The same day will see serious disruption to the national rail network as well as a near-total shutdown of the London Underground. RMT members employed in the metro withdraw amid a dispute over jobs and security. They will also strike on Friday October 6, affecting night and Saturday morning metro services. The London Overground and Elizabeth Line are unaffected but are expected to be much busier than usual.
Aslef general secretary Mick Whelan said of the latest train drivers’ strike: “While we regret having to take this action – we don’t want to lose a day’s pay, or cause disruption to passengers while They are trying to travel by train – the government and employers have forced us into this position.
“Our members have not had a pay rise for four years – since 2019 – and that is not right when prices have skyrocketed during this time. Train drivers rightly want to be able to buy now what they could buy four years ago.”

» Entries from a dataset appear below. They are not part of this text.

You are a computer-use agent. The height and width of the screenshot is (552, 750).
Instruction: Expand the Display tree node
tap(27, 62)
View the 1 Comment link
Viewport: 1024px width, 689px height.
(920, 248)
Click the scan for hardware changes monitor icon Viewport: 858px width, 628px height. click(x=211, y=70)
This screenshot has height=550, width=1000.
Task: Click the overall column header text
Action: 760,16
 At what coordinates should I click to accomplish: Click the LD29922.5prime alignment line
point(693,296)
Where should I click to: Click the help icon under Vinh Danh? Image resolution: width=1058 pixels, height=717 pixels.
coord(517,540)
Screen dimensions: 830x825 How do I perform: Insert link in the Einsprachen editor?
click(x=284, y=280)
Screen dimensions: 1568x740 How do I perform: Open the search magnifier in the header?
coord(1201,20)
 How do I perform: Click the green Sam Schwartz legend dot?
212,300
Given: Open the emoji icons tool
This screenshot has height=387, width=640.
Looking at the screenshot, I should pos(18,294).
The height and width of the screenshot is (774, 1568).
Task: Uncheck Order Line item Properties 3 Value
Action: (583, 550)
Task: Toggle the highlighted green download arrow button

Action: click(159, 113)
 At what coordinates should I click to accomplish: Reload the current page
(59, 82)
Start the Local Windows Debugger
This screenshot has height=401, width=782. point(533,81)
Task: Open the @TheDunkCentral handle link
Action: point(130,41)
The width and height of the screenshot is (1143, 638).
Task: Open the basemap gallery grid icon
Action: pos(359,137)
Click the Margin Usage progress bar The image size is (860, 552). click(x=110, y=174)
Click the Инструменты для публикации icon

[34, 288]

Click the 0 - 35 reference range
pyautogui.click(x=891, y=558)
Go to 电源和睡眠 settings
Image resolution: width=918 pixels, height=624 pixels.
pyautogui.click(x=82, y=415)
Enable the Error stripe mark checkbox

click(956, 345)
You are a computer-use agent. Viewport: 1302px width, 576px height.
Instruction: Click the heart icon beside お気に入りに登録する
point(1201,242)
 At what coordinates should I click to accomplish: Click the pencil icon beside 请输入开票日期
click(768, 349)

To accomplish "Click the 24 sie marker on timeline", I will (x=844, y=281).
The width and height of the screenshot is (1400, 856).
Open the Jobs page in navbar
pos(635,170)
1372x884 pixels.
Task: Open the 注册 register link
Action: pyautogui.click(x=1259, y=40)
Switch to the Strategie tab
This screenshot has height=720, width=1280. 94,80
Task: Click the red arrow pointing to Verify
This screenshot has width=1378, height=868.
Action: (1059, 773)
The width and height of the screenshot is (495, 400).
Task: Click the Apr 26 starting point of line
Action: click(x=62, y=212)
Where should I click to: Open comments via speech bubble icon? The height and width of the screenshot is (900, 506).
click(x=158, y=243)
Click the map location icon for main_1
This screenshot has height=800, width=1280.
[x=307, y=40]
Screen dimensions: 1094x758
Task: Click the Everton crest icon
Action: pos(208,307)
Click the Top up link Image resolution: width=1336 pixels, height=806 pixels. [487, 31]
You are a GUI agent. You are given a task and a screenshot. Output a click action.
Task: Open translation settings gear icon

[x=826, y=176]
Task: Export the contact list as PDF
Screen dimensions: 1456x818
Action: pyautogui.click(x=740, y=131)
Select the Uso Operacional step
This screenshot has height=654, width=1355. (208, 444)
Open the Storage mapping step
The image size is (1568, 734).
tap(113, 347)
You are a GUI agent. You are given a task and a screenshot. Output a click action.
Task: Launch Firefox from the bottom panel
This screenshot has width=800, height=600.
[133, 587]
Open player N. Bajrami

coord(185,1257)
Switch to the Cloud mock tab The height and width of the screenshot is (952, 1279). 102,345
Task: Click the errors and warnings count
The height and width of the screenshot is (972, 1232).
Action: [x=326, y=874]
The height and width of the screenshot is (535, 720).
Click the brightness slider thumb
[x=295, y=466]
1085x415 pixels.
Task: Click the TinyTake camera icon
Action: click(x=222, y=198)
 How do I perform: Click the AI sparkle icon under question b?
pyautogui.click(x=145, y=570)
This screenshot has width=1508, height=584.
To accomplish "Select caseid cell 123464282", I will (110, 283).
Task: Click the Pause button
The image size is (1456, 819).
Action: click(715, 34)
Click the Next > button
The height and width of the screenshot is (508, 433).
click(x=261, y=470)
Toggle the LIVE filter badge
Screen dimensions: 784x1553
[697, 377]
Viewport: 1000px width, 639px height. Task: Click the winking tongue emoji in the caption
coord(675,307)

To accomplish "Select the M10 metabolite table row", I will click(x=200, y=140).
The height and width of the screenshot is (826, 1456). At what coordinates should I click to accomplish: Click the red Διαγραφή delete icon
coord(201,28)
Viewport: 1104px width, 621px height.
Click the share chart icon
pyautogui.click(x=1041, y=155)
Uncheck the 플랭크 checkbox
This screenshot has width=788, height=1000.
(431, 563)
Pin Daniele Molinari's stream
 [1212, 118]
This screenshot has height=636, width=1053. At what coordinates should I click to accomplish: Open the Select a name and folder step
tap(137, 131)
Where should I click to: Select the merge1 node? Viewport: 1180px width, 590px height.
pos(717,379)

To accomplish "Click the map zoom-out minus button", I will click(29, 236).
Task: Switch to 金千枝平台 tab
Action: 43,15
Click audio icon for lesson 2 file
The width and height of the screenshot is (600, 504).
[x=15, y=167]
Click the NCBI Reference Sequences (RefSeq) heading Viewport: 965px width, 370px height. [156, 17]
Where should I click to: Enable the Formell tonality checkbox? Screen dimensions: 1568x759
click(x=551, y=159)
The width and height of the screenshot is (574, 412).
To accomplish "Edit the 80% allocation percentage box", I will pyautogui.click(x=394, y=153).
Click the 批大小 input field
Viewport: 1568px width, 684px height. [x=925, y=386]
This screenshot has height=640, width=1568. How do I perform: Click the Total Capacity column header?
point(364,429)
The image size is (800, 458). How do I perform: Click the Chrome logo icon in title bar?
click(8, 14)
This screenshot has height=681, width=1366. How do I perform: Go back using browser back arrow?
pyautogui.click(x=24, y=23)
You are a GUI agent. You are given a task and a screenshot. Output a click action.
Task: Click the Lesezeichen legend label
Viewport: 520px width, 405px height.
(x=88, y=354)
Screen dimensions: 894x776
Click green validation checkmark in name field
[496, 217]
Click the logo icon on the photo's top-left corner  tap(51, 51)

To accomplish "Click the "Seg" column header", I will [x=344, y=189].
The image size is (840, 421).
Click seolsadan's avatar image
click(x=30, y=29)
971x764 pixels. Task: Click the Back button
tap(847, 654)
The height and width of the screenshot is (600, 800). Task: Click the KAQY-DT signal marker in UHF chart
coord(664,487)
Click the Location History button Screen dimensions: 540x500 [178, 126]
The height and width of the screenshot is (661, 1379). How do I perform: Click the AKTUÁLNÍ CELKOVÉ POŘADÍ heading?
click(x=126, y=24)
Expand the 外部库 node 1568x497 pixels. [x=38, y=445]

The Rail Delivery Group (RDG), which represents train operators, says its current offer would increase drivers’ average pay from £60,000 to £65,000 for a four-day week.
An RDG spokesperson said: “We want to resolve this dispute and are keenly aware of the detrimental impact it has on our passengers, our colleagues and the long-term sustainability of the industry itself. We apologize to our customers for the unnecessary disruption to their travels caused by Aslef’s management.
“As the industry loses £10 million a day post-Covid, union leaders must recognize the need to make changes to the way the sector is run, both to fund any increases salary and, above all, so that we can give our passengers more reliable train services, especially on Sundays.
Commenting on the London Underground strike, RMT general secretary Mick Lynch said: “Station staff are fed up with seeing their livelihoods threatened by job losses and attacks on their conditions of use.
“These job cuts and attacks on conditions will lead to more unstaffed stations, temporary closures and growing passenger anger.
“This strike action will result in the closure of the metro and we are calling on Mayor Sadiq Khan to meet urgently to discuss this matter.”
Glynn Barton, Transport for London’s operations director, said: “We are disappointed that the RMT has announced strike action despite our open discussions on these issues.
“No one wants to see strikes that cause significant disruption to our customers and we urge them to reconsider and continue to work with us.”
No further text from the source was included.